Barley Malt Syrup Substitutes: Alternative Options Explained

A sweet and highly viscous cooking ingredient produced from a species of grain known as barley, barley malt syrup is available throughout the world for a variety of purposes such as baking or the brewing of alcoholic beverages – all of which it may achieve due to its simplistic yet highly versatile capabilities.

Barley malt syrup, however, may require substitution in a recipe or as a topping, especially in the case of a barley allergy, gluten related intolerance or simple lack of availability in one’s own geographical area, and as such, a suitable substitute ingredient may need to be found.

The best topping substitutes for barley malt are honey, maple syrup, agave syrup, or golden syrup. The best baking substitutes for barley malt are molasses, maltose, dark corn syrup, or brown sugar. The best brewing substitutes for barley malt syrup are sugar cane syrup or sugar beet syrup.

How is Barley Malt Syrup Used in Recipes?

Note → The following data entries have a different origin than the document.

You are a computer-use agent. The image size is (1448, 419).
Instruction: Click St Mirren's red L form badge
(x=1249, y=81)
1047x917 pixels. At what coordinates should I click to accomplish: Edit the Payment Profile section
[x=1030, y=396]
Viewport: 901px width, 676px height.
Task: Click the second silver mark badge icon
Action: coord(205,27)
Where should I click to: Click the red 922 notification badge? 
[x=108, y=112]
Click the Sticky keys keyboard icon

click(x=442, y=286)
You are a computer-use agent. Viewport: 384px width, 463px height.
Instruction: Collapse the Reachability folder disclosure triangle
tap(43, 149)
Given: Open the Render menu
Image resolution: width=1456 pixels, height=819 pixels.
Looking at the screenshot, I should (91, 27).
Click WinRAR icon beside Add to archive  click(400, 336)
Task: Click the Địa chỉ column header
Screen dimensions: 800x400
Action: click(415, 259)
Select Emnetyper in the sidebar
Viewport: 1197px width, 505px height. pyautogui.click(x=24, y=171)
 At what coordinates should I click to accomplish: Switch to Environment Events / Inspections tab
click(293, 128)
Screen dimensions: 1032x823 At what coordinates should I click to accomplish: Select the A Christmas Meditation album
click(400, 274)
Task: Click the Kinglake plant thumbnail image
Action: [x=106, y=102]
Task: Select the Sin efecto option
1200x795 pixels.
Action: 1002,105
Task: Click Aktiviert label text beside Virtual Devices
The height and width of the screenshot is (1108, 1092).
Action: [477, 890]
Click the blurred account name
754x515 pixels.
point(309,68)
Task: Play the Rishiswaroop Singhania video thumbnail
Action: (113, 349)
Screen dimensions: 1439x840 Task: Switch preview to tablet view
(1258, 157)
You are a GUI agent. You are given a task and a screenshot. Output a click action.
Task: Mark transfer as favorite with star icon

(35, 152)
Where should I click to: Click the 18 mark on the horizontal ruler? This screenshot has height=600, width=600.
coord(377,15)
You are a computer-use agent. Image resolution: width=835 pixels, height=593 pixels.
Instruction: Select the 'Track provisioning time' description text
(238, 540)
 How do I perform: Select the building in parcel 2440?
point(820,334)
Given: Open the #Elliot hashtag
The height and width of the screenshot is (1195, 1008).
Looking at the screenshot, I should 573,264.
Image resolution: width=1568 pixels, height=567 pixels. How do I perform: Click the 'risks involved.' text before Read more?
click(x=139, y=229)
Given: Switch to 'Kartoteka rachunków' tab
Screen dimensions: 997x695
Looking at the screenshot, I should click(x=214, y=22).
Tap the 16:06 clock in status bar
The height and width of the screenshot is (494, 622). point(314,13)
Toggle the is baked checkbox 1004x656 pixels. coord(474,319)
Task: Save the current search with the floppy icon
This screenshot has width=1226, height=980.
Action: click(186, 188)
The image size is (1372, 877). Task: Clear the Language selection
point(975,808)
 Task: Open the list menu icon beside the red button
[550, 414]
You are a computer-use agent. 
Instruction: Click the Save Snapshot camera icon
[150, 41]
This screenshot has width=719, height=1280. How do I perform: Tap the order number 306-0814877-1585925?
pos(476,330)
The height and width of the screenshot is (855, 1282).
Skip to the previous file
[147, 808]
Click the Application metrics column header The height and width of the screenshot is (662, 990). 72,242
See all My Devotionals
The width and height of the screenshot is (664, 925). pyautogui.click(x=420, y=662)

Barley malt syrup is used for a variety of purposes, the majority of which is simply for its sweetening effect wherein it is added to desserts and baked goods as a topping in a manner similar to maple syrup or honey, though with a somewhat more earthy undertone of flavor.

barley malt syrup

For the purposes of baking, barley malt syrup is capable of producing a distinctly dark brown coloring, especially when undergoing the Maillard reaction wherein the sugar in barley malt syrup will alter its structure and react accordingly to the presence of direct heat.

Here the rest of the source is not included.